(Given data begins)

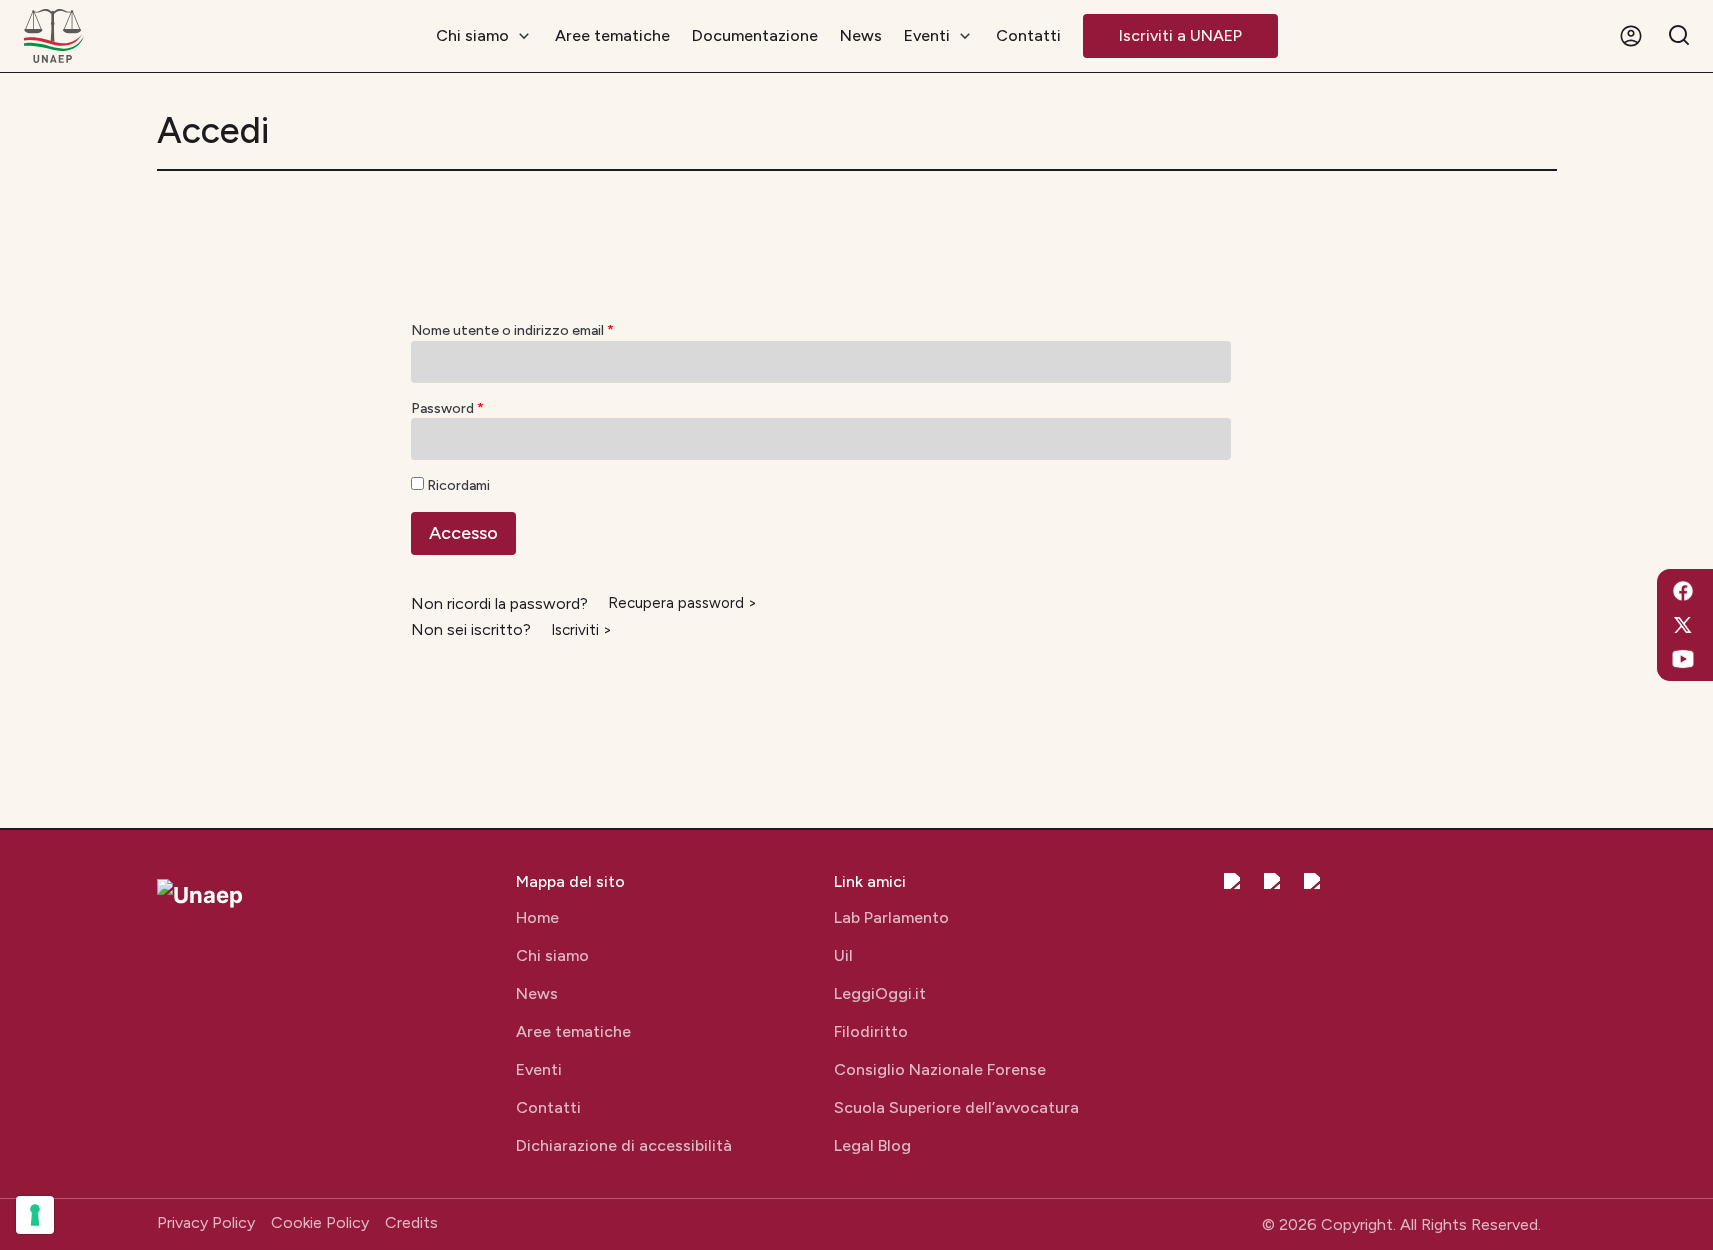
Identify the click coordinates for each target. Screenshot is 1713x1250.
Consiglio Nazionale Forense (940, 1069)
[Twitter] (1683, 625)
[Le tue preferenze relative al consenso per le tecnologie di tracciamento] (35, 1215)
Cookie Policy (320, 1222)
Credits (411, 1222)
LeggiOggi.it (880, 993)
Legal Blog (872, 1145)
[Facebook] (1683, 591)
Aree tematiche (573, 1031)
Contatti (548, 1107)
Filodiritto (871, 1031)
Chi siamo (552, 955)
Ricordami (458, 485)
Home (537, 917)
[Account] (1631, 36)
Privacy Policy (206, 1222)
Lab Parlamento (891, 917)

(Given data ends)

Retype everything in the entries above exactly. The pictures are to be omitted.

Identify the click coordinates for each target. Screenshot is 1713x1250.
Consiglio Nazionale Forense (940, 1069)
[Twitter] (1683, 625)
[Le tue preferenze relative al consenso per le tecnologie di tracciamento] (35, 1215)
Cookie Policy (320, 1222)
Credits (411, 1222)
LeggiOggi.it (880, 993)
Legal Blog (872, 1145)
[Facebook] (1683, 591)
Aree tematiche (573, 1031)
Contatti (548, 1107)
Filodiritto (871, 1031)
Chi siamo (552, 955)
Ricordami (458, 485)
Home (537, 917)
[Account] (1631, 36)
Privacy Policy (206, 1222)
Lab Parlamento (891, 917)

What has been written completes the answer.